Lead author Vivian Paulun, an MIT postdoc who will join the University of Wisconsin–Madison faculty, used a professional visual-effects program to generate more than 100 short videos. These clips showed solids and non-solid materials interacting with environments—sloshing in transparent boxes, bouncing or tumbling, colliding with other objects, or flowing down stairs.
Subjects watched these clips while researchers recorded brain activity with functional MRI. The scans revealed that known object-processing regions such as the lateral occipital complex (LOC) in the ventral stream and the frontoparietal physics network (FPN) in the dorsal stream respond to both categories, but each pathway contains subregions that are selectively more active for either things or stuff.
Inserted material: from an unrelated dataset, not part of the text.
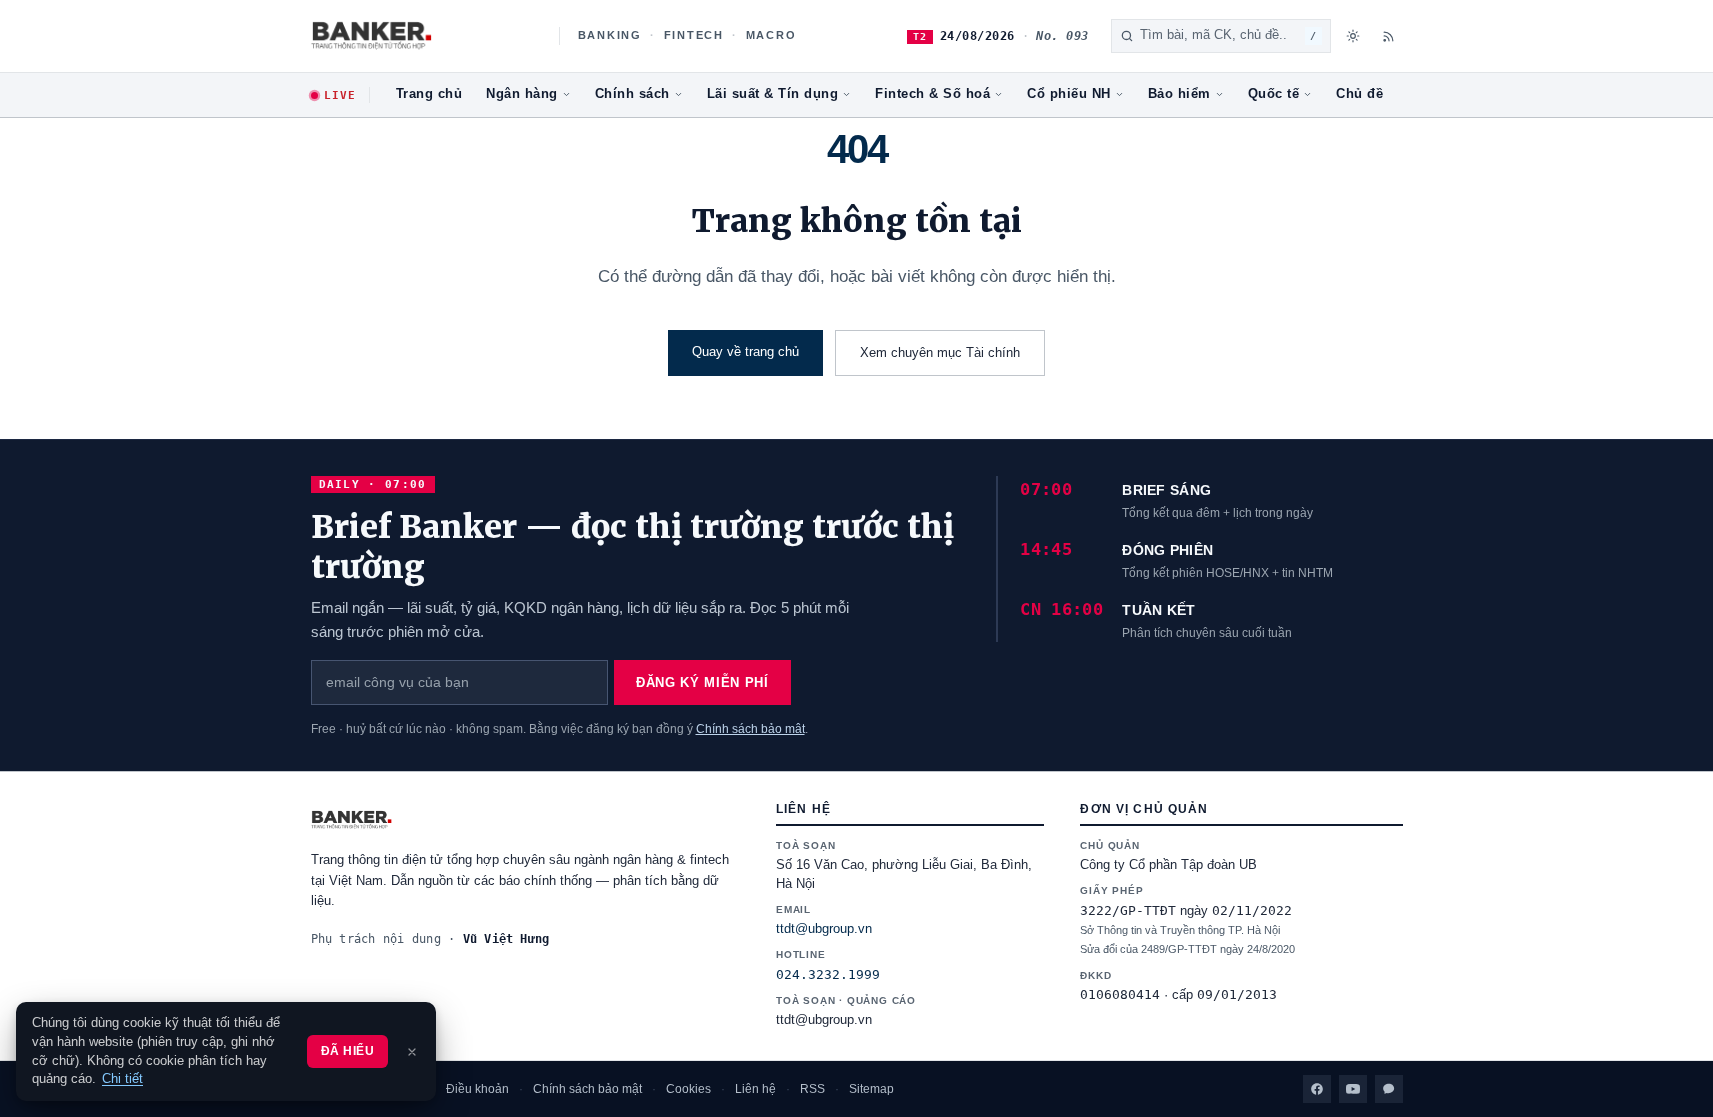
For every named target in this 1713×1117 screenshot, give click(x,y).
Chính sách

“Both the ventral and dorsal pathways appear to contain a subdivision: one subregion favors things, and another favors stuff,” Paulun explains. “This pattern emerged because we specifically asked about materials that flow or deform—questions that most earlier studies did not address.”
Implications for physical interaction
The discovery supports the idea that the brain uses different internal representations and perhaps separate simulation strategies for solids and non-solids, much like the distinct algorithms used by graphics and physics software. The researchers propose further tests to determine whether the areas tuned to rigid objects are linked to motor planning circuits for grasping, and whether FPN subregions track material-specific features such as viscosity or elasticity.
Future work will also examine how shape changes in fluids and deformable materials are encoded in object-recognition regions like the LOC and whether those representations directly inform action planning.
Funding:
This research was supported by the German Research Foundation, the U.S. National Institutes of Health, and a National Science Foundation grant to the Center for Brains, Minds, and Machines.
About this visual neuroscience research news
Author: Sarah McDonnell
Source: MIT
Contact: Sarah McDonnell – MIT
Image credit: Neuroscience News
Original Research: Open access. “Dissociable Cortical Regions Represent Things and Stuff in the Human Brain” by Nancy Kanwisher et al., Current Biology. DOI: 10.1016/j.cub.2025.07.027
Abstract
Dissociable Cortical Regions Represent Things and Stuff in the Human Brain
Previous work has identified brain regions involved in visual object perception, such as the lateral occipital complex (LOC), and regions that analyze physical properties and interactions, often called the frontoparietal physics network (FPN). Those studies, however, have largely focused on rigid objects.
Non-solid substances—liquids like water or honey and granular materials like sand—are equally important in daily life but have different physical behaviors and elicit different actions. Little is known about how the brain perceives these “stuff” materials.
Using fMRI while participants viewed videos of rigid objects and of liquids and granular substances, the study found double dissociations between processing of things and stuff across both ventral and dorsal visual pathways. These results suggest that the brain engages distinct computational algorithms when perceiving solids versus non-solids, analogous to separate representations used in artificial physics engines.